Meanwhile the “Saw” franchise gets an R no problem.
SM: It’s amazing, isn’t it? Absolutely amazing.
MF: Violence seems to be more acceptable. And as Steve has said before, [it is] part of the norm. Whereas all of us are involved, well, a lot of us in life are involved in some sort of sexual relationships with other people. Most of us masturbate. And yet we can’t discuss it.
SM: [Holds up left hand.] Betsy.
MF: [Laughs and holds up right hand.] Diane. [Holds up left hand.] Betsy. [Laughs.]
MF: We’re doing it. So this is what I was trying to touch on before. It’s there, so shouldn’t we acknowledge that and take a look at it and discuss it? What’s wrong with that? Why do we have to suppress it or hide it or not recognize it? That seems weird.
Brandon’s colleague at the office says, “Do you like your sugar?” and turns an innocent line into something sexual. What’s something else that if people said it in a particular way, it could sound sexual?

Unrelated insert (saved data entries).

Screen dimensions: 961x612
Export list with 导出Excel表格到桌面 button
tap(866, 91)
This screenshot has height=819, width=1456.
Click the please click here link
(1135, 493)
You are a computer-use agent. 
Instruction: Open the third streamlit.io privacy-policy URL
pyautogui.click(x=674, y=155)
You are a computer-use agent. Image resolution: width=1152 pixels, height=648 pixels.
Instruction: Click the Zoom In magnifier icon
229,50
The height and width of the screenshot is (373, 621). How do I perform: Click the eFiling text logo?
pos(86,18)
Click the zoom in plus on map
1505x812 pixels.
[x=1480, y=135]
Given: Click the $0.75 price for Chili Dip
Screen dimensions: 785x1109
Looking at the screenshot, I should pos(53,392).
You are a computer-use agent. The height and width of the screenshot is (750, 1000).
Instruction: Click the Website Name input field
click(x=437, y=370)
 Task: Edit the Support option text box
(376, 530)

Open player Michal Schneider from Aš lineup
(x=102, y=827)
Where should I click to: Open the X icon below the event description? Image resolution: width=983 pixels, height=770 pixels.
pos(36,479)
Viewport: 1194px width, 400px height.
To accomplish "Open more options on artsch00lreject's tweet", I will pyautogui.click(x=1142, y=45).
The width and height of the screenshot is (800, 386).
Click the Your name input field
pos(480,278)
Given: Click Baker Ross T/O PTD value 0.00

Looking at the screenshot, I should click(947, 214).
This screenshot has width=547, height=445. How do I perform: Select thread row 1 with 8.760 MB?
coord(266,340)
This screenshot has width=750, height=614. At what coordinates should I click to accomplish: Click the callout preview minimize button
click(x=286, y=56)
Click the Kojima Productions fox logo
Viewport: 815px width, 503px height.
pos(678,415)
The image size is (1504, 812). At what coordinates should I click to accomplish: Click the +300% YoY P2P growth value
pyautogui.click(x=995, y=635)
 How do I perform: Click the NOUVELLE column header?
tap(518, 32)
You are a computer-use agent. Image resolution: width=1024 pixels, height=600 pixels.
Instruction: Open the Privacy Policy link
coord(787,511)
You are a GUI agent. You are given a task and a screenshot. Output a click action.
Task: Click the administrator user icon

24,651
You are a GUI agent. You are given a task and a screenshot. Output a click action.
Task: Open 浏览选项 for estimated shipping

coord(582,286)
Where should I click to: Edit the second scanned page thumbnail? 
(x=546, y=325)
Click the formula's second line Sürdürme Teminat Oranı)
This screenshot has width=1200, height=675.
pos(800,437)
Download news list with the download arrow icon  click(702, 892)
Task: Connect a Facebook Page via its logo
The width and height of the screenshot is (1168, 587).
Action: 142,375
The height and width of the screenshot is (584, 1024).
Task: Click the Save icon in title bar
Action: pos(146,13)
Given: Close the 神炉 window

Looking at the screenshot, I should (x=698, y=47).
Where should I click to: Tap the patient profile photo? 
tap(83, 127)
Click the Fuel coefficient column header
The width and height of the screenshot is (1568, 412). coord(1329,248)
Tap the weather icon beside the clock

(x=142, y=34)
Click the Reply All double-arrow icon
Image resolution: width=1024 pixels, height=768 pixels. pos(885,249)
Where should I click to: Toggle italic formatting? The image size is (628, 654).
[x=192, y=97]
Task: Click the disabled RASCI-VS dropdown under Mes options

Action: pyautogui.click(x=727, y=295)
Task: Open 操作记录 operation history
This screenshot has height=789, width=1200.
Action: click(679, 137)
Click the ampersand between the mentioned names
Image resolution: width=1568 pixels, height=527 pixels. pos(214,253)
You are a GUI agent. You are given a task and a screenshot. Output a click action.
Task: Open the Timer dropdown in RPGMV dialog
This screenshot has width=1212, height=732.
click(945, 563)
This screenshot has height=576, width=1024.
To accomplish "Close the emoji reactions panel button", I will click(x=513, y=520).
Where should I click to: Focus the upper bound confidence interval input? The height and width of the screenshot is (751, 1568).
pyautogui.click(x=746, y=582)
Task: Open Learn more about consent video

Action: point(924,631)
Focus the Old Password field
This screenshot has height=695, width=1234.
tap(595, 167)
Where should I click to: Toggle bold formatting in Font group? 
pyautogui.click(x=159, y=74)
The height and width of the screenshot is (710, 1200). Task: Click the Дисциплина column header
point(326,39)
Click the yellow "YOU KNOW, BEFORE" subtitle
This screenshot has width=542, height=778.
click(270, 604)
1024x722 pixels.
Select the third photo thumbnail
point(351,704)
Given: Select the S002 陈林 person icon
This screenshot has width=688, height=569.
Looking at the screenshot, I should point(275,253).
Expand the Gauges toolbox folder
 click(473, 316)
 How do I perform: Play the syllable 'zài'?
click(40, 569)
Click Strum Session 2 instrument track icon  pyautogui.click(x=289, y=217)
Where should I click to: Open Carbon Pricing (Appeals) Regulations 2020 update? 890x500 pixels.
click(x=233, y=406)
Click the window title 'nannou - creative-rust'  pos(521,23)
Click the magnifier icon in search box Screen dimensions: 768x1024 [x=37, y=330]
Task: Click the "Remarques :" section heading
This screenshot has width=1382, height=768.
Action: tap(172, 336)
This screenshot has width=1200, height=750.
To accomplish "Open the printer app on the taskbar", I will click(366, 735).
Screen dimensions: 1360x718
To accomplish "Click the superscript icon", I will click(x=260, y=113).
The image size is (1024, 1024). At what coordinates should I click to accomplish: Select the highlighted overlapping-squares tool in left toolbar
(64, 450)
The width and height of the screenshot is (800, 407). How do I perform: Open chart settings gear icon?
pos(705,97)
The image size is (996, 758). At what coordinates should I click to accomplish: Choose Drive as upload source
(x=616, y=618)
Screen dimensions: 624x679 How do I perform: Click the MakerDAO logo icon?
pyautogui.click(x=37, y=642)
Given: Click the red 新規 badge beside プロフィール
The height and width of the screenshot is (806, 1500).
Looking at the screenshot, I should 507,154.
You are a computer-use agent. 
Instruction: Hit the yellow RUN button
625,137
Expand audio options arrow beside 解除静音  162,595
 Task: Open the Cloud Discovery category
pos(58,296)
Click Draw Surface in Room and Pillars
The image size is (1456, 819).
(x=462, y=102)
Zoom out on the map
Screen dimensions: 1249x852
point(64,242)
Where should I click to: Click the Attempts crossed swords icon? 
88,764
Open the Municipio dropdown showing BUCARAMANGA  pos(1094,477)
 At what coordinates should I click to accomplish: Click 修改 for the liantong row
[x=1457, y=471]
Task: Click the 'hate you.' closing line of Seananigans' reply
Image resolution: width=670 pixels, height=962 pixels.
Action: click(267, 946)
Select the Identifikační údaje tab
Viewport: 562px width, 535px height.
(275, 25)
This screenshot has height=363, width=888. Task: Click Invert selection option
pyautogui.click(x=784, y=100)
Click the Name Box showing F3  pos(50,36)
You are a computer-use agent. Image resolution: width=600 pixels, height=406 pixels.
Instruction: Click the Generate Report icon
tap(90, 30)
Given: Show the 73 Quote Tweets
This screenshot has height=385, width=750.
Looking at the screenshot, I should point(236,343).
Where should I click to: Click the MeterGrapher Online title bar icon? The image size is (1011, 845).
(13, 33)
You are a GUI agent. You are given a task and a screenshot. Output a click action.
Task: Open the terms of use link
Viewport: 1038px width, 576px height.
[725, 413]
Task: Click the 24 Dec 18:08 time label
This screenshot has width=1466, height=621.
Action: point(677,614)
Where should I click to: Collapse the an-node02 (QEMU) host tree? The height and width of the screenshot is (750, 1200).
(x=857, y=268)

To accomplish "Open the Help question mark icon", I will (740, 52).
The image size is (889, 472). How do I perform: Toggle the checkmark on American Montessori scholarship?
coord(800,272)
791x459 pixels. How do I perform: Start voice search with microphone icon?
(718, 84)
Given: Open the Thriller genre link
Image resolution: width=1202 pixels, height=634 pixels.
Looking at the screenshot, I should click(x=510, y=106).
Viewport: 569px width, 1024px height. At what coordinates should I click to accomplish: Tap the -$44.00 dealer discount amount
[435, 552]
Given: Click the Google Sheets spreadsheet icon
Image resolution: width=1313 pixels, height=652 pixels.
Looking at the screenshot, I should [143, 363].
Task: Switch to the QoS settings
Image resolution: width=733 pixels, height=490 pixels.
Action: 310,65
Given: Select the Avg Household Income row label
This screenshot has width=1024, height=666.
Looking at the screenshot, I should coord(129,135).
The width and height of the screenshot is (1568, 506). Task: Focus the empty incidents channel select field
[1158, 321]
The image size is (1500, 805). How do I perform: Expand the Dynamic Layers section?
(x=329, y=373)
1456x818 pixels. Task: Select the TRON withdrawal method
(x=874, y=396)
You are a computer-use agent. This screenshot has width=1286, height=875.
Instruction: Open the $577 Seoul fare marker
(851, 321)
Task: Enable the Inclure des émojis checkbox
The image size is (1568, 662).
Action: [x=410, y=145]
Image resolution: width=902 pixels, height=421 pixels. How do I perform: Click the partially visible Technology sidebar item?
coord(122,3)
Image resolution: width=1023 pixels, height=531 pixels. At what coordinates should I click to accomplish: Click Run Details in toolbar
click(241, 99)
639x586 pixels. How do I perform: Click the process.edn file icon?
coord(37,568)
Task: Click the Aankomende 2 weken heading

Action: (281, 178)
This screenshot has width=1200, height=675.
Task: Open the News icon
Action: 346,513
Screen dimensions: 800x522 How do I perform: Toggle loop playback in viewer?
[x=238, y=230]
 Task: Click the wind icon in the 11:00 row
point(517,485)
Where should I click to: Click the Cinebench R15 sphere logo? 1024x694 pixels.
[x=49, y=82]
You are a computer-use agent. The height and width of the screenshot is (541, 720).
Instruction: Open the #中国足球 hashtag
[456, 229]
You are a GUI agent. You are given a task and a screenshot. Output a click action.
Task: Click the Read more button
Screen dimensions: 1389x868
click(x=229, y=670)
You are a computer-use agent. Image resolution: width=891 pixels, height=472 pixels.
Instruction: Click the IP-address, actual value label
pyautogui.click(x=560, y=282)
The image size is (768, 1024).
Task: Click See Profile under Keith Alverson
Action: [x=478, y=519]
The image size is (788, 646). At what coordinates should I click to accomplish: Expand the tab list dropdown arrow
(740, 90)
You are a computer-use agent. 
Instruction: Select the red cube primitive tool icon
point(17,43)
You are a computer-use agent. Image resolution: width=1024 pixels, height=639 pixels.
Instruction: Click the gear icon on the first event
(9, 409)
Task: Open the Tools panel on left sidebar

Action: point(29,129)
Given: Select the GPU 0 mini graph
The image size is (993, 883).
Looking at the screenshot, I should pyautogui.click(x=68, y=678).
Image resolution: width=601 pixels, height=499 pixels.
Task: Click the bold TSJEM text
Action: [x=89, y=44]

MF: “Do you want jam on your…” [Laughs, looks at the camera.] “You got a long lens on your camera.”
Steve, I know it was important to you not to go into too much detail about Brandon’s past. How much better or worse would life be if everyone wore their issues on their forehead?
SM: In movies I think they seem to. But in real life we don’t. Michael said something great; we set up the situation where when we come into the movie theater, it’s as if the film had to have been going on for a while before we got in there. Meaning that we picked up the story at this particular point in time. Brandon’s been living for 30-odd years and at this point we sit down in the movie theater and get a glimpse of his life.
Michael, was that an extra challenge for you that we don’t have the scene that explains, “This is what happened years ago that made me who I am today”?
MF: No, it’s relieving. It makes my job easier. Because like Steve said, these conversations I find that when I see them in scripts, I’m like, “Oh God, here we go.” I’m filling in a backstory for an audience that can do it very easily by themselves from their own experience in life, from their own observation of life. And contact with people and situations and everything. And it’s much more rich, people’s own investment, when you leave the blinds open. In the right places. That in itself is a very fine art. Hats off to Abi and Steve for that, finding the right amount of information to give out. Because you know what, you have to give the audience enough. It’s not, “OK, we’re exploring something and we’re keeping it to ourselves.” It’s not about that; it’s about investigating it together with the audience, and you have to participate.
I asked this to your “300” co-star Gerard Butler and he told me that he cries frequently: What’s something surprisingly not badass about you?
SM: I like wearing flip-flops. Often. Is that a good one?
MF: What weaker aspects of myself? I like cuddly toys, teddy bears ... I don’t know. S***. I don’t think I’m badass anyway! I think it’s probably I’m trying to look for something that I do that is badass.
SM: To be serious about the question, what’s interesting, I’ll be honest in a way. I think we’re both quite feminine in an odd, strange way. I don’t mean to say I’m feminine to put a badge of honor on my shirt. I think there’s a certain kind of femininity which I appreciate in Michael and I appreciate in a way that one can be themselves. It’s kind of liberating. I think in that question there’s a funny, interesting answer where I don’t think there’s anything which is sort of badass. I’m a man and that’s it and I try my [bleeping] best.
MF: I agree.
What will people be feeling about sex after walking out of “Shame”?
SM: I think the last thing you think about when you leave the cinema after seeing “Shame” is sex. It’s a starting point for a conversation. Sexual addiction has as much to do with sex as … [alcoholism] has to do with being thirsty. It’s just about how we all are engaged in this environment, in this world, and we’re struggling to try and navigate ourselves through. And how ultimately, ultimately, ultimately we’re on our own. ‘Cause no matter how close you get to another human being, ultimately you’re on your own. But there is hope. There is hope. There is a light at the end of the tunnel. We just have to navigate our way toward that light.